Le président togolais Faure Gnassingbé a rencontré Myriam Montrat. La Haute-commissaire du Canada était en audience à Lomé. Cette rencontre a eu lieu le samedi 18 avril 2026. Les échanges ont porté sur la coopération bilatérale. Les deux pays souhaitent diversifier leurs relations économiques. Ils veulent aussi renforcer la stabilité régionale.
Le commerce entre le Togo et le Canada existe déjà. Son volume a atteint 132,4 millions de dollars en 2023. Le Canada exporte principalement des véhicules et des équipements. Le Togo envoie des produits agricoles vers le Canada. Le soja constitue une part notable de ces exportations.
La collaboration dépasse le seul domaine commercial.
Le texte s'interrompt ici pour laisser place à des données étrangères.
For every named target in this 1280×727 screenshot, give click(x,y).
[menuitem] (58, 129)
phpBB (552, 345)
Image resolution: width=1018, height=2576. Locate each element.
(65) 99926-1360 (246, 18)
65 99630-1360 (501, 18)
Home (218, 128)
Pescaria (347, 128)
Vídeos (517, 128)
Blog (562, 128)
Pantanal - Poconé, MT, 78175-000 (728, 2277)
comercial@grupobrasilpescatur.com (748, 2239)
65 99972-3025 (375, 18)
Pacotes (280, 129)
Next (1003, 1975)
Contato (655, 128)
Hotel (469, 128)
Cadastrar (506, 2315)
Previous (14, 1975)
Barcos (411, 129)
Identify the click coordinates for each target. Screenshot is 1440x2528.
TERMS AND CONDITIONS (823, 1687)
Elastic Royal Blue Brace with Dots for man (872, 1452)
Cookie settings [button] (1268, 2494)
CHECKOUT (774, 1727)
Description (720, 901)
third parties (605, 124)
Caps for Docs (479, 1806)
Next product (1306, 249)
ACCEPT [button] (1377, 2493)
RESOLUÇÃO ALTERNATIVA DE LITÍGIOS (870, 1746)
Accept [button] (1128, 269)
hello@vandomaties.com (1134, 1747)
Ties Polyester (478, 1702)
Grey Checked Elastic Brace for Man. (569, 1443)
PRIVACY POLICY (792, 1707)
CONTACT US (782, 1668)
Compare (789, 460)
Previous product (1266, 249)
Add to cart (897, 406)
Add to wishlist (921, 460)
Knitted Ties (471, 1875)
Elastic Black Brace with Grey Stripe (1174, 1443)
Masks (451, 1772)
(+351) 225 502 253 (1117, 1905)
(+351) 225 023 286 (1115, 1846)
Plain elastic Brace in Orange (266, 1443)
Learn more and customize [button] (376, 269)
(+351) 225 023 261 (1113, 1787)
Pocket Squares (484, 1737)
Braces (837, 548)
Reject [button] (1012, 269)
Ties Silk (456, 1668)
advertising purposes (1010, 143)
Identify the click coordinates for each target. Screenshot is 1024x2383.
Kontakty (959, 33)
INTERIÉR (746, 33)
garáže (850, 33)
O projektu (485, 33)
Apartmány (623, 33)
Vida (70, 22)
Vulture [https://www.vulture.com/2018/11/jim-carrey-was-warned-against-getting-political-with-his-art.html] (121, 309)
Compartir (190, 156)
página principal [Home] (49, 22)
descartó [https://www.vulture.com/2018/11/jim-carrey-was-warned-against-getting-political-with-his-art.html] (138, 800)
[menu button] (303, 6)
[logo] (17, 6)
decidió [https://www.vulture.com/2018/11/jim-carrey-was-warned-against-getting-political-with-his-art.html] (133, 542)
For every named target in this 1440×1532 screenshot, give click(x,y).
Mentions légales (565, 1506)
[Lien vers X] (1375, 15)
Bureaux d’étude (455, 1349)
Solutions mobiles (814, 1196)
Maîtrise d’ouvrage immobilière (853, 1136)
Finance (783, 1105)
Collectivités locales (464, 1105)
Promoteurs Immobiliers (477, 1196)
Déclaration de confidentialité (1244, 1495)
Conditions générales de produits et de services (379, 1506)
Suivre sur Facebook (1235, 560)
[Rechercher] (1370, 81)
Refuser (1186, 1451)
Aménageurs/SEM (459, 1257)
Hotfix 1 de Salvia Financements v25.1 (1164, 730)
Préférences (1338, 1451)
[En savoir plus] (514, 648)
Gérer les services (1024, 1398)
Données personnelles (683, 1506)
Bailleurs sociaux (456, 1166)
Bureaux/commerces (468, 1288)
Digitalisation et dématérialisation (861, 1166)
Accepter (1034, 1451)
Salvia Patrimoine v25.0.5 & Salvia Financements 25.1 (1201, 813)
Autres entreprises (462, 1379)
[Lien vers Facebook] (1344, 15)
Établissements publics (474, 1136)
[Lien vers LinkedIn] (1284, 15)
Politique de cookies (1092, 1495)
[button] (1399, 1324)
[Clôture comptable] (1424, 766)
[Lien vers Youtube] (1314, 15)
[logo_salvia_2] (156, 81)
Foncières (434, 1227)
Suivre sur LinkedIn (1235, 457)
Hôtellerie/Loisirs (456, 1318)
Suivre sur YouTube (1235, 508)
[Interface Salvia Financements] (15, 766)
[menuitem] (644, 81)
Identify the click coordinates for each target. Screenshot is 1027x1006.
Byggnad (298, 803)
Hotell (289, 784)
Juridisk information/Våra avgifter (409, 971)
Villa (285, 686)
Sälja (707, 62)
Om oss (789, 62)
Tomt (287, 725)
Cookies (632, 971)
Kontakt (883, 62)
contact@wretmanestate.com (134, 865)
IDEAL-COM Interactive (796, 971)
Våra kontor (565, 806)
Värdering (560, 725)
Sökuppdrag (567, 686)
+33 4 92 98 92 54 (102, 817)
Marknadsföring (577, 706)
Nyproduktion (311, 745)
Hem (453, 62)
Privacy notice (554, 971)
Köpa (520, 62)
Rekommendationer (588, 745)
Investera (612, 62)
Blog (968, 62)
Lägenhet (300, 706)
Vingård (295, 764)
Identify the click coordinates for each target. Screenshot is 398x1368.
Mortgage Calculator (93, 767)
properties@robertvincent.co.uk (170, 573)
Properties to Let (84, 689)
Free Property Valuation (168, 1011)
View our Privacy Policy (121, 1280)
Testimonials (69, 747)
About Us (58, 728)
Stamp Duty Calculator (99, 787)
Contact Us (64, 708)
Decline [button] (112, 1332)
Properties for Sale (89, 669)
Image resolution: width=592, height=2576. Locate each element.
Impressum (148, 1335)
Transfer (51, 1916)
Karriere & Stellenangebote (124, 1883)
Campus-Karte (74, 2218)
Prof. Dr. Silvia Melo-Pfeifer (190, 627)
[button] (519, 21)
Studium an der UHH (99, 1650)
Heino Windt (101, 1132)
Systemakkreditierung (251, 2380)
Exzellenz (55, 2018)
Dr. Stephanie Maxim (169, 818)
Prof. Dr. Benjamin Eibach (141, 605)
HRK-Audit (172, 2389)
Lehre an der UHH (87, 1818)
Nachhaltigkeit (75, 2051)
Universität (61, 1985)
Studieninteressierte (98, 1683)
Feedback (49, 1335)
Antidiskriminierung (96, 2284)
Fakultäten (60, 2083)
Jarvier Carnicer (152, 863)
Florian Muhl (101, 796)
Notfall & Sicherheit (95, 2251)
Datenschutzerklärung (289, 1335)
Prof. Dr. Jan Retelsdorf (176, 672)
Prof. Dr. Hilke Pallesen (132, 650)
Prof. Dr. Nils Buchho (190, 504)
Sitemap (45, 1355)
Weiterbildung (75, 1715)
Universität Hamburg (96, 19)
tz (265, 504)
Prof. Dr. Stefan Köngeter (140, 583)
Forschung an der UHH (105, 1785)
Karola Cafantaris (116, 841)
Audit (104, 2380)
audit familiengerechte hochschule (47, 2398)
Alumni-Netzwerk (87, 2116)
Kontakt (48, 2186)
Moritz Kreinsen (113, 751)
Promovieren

Elle inclut les secteurs de l’éducation et de la santé. L’égalité de genre fait aussi partie des priorités. L’aide publique au développement canadienne soutient ces actions. Elle s’élève à près de 24,9 millions de dollars.
La paix et la sécurité ont été discutées. Ces éléments sont considérés comme fondamentaux pour l’économie. Le Canada appuie plusieurs programmes de renforcement des capacités. La lutte contre la criminalité transnationale en fait partie. La lutte contre le terrorisme et le blanchiment est aussi concernée.
Cette coopération comprend des formations techniques. Elle inclut un appui à la sécurité maritime. Le golfe de Guinée est une zone d’intervention. Les risques sécuritaires augmentent en Afrique de l’Ouest. Cette situation forme le contexte des discussions.
Le Togo occupe une place notable dans le classement Doing Business. Il est premier en Afrique pour la création d’entreprises. Il est quinzième au niveau mondial sur cet indicateur. Ce classement date de l’année 2020. Le pays poursuit ses réformes pour améliorer son climat des affaires.
Des progrès sont visibles sur l’exécution des contrats. Le pays a engagé de nombreuses réformes cette année. L’objectif est un bond qualitatif sur cet indicateur. Le cadre juridique est en cours d’amélioration.
Le commerce transfrontalier a été significativement réformé. Une batterie de mesures a été adoptée. La numérisation des actes et procédures est en cours. La dématérialisation et la réduction des délais sont prioritaires. Cela concerne les opérations d’importation et d’exportation.
L’obtention d’un permis de construire montre une progression. Le Togo est passé de la 133ème à la 127ème place. Ce résultat figure dans le rapport Doing Business 2020. Le pays veut réitérer cet exploit dans la prochaine édition. De nouvelles réformes ont été lancées dans ce sens.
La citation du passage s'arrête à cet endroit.